BRAD SMITH: What are the most attractive spots, even as we continue to kind parse the information or really evaluate the information that's come through today with the Fed's policy pathway? Where within the markets are going to continue to see either the biggest headwinds, or perhaps at least some opportunity to dive in right now?

AMY WU SILVERMAN: So it's interesting because I think when you get these pockets, when volatility does sell off-- you had VIX at kind of 30 handle for a while. And now, we're kind of coming back. Still in a high range, but certainly getting a little bit lower. I do think you can deploy some sort of sector trades especially-- next Tuesday, we'll have midterm elections. And certainly you're going to see some stratification there depending on who takes the different houses and Senate, et cetera.

So I think that's an opportunity. I think the other opportunity as you see overall volatility decline is kind of regionally and geographically. What's happening in China, what's happening in Europe. But things are very different depending on different central banks and what their actions are. But you often see volatility all come at once. And when you have that, you can kind of deploy it differently in different regions and geographies.

- Amy, we have seen tech stocks in particular being hit the hardest on the perception of higher rates, which the jobs report today does nothing to dispel. So what kind of activity have you been seeing in megacap tech? And what does that imply about what we're going to see from megacap tech?

AMY WU SILVERMAN: Yeah, so two years ago megacap tech was essentially your whole market, Julie. And that's not not true anymore in terms of, look, it's still a quarter of the S&P, it's still half of the queues. But those weights are coming down dramatically. And we kind of joke that how the meat is being made in the indices are changing. And when that changes, so does correlation. So one of the theses that I have for the end of the year is one of the reasons we may see equity volatility continue to dampen on an overall basis is because that correlation starts to decline when you get other heavyweights becoming more important in the indices.

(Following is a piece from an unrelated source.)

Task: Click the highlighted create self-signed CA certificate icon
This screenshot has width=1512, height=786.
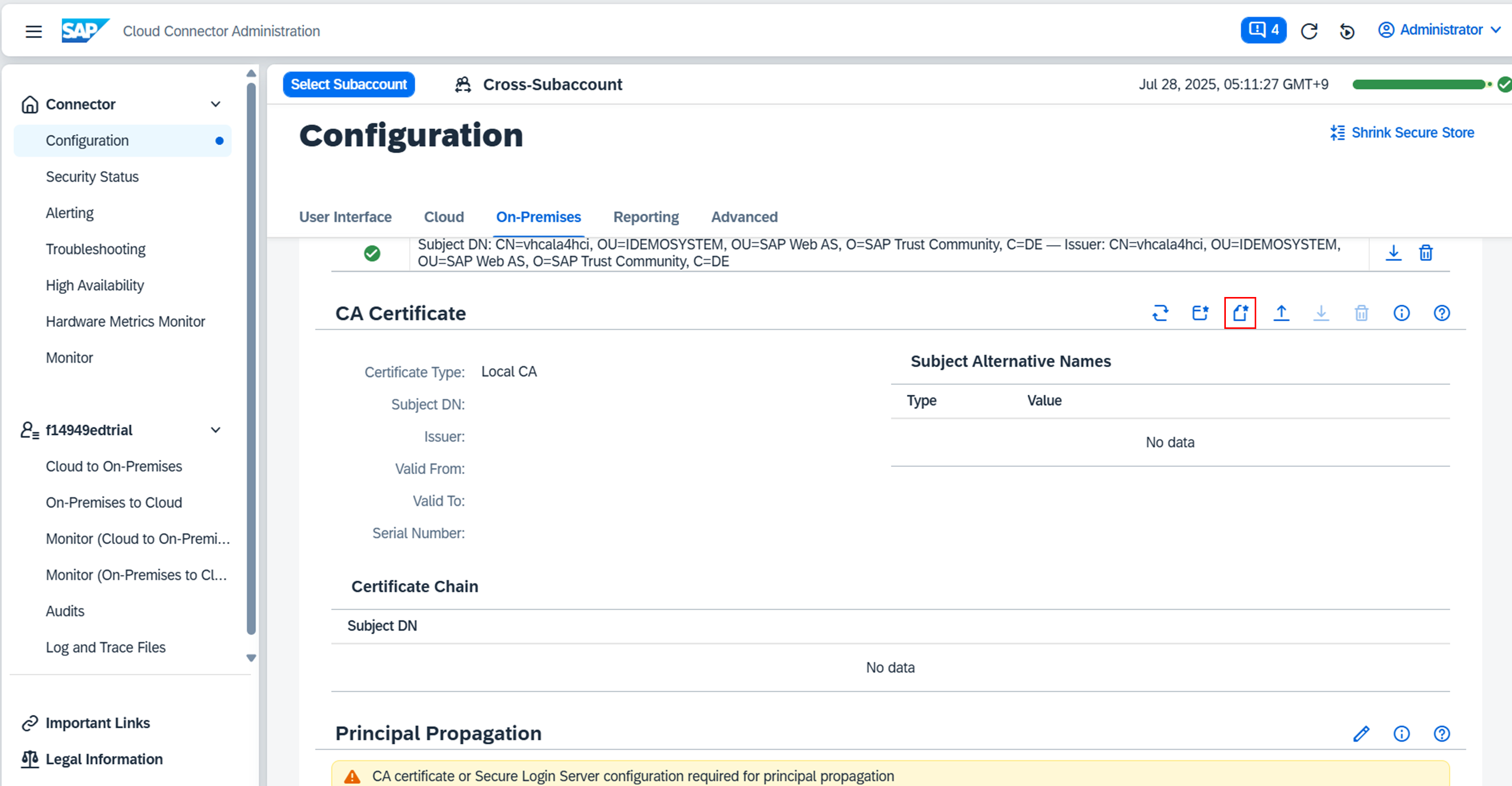Action: (x=1240, y=313)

So instead of tech, maybe it's large cap pharma or industrials or financials taking the place of something like a Meta that used to be 22% of the XLC and is now only 12%. So despite the fact that you see those long duration assets sell off, it could be good in a way because they also lose the sensitivity that they once had to the indices.

BRAD SMITH: Amy, there's one kind of frame of mind about which trades might be most apt into the end of the year. But I guess if we broaden that out even more so, regardless of whether or not we see a Santa Claus rally, what trades do you like into a recession?

AMY WU SILVERMAN: Yeah, so I think one thing to keep in mind really broadly is despite how high kind of headline VIX numbers are, they're still quite low relative to other [INAUDIBLE] asset volatility. So we've seen massive spikes in volatility, in rates, in effects. This shouldn't be surprising given what is driving the market right now.

But look, if you're an investor and you're looking for a simple tail hedge considering what could happen next year as we possibly go into a recession or possibly there are other geopolitical risks to be concerned about, then I think just simple, out of the money put options on an index like the S&P. I was recently at a conference, and one of the biggest tales I heard investors talking about was an escalation in Taiwan in 2023. Everyone was very concerned post the China party Congress that this is something that's going to be fast forwarded into 2023.

JULIE HYMAN: Amy, good to see you. Thanks so much. And with some good actionable stuff to do in the wake of this jobs report as well. Appreciate it. Amy Wu Silverman of RBC.